Exzessive Gewaltanwendung

Auch 2019 wurde weder ein unabhängiger Untersuchungsmechanismus für Fälle von Misshandlung und übermässiger Gewaltanwendung durch StrafverfolgungsbeamtInnen eingerichtet, noch wurden diese gesetzlich zum Tragen von Identifikations-Kennmarken verpflichtet.

Im Mai wandte die Polizei bei der Auflösung einer spontanen Versammlung unverhältnismässige Gewalt gegen mehrere KlimaaktivistInnen an. Eine Untersuchung der Staatsanwaltschaft über das Verhalten mehrerer StrafverfolgungsbeamtInnen war am Ende des Jahres noch nicht abgeschlossen. Das Innenministerium teilte Amnesty International mit, dass nach Abschluss der staatsanwaltschaftlichen Ermittlungen eine interne polizeiliche Untersuchung durchgeführt werden würde. Das Verwaltungsgericht Wien befand, dass mehrere polizeiliche Massnahmen, darunter die Durchsuchung von Taschen und die Festnahme eines Aktivisten, rechtswidrig gewesen seien.

Organisationen der Zivilgesellschaft meldeten auch 2019 wieder Fälle, in denen PolizeibeamtInnen Angehörige ethnischer und religiöser Minderheiten durch Identitätskontrollen und abfällige Bemerkungen diskriminiert haben.

Rechte von Lesben, Schwulen, Bisexuellen, Trans- und Intergeschlechtlichen

Seit Januar 2019 können gleichgeschlechtliche Paare heiraten und heterosexuelle Paare eingetragene Partnerschaften eingehen. Intergeschlechtliche Personen, die sich weder als männlich noch als weiblich identifizieren, können sich nach einem Urteil des Verfassungsgerichts von 2018 mit einer dritten Geschlechtsoption eintragen lassen.

Frauenrechte

Im September 2019 verabschiedete das Parlament das Gewaltschutzgesetz. Es soll den Schutz von Überlebenden sexueller Gewalt verbessern und die Zusammenarbeit zwischen den zuständigen Institutionen, insbesondere zwischen Polizei und Gerichten, stärken.

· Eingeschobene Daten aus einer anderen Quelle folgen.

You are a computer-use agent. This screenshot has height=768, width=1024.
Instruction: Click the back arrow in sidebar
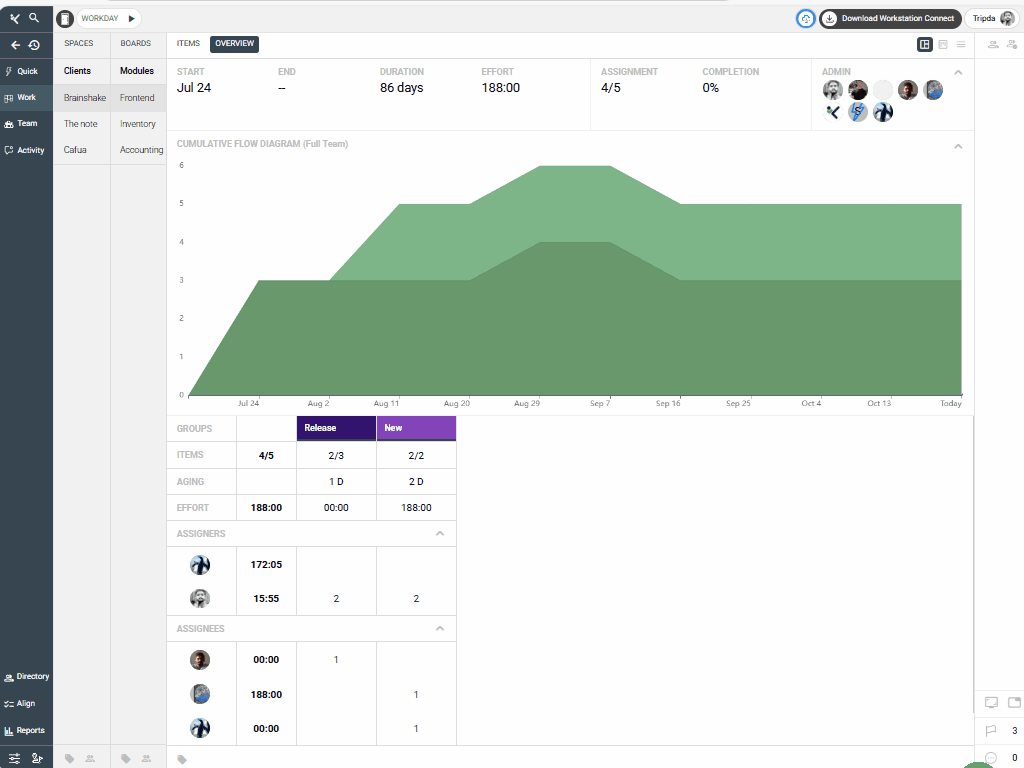15,45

Ende des Jahres waren im Parlament zwei Bürgerinitiativen zur Änderung des Gesetzes zum Schwangerschaftsabbruch anhängig. Die Initiativen enthalten Forderungen nach einer obligatorischen Bedenkzeit für abtreibungswillige Frauen, nach einer Verpflichtung für medizinisches Fachpersonal, die Frauen über Unterstützungs- und Beratungsdienste zu informieren, sowie nach der Aufhebung der Entkriminalisierung von Schwangerschaftsabbrüchen nach dem dritten Monat bei ernsthaften Risiken für die geistige oder körperliche Gesundheit des Fötus.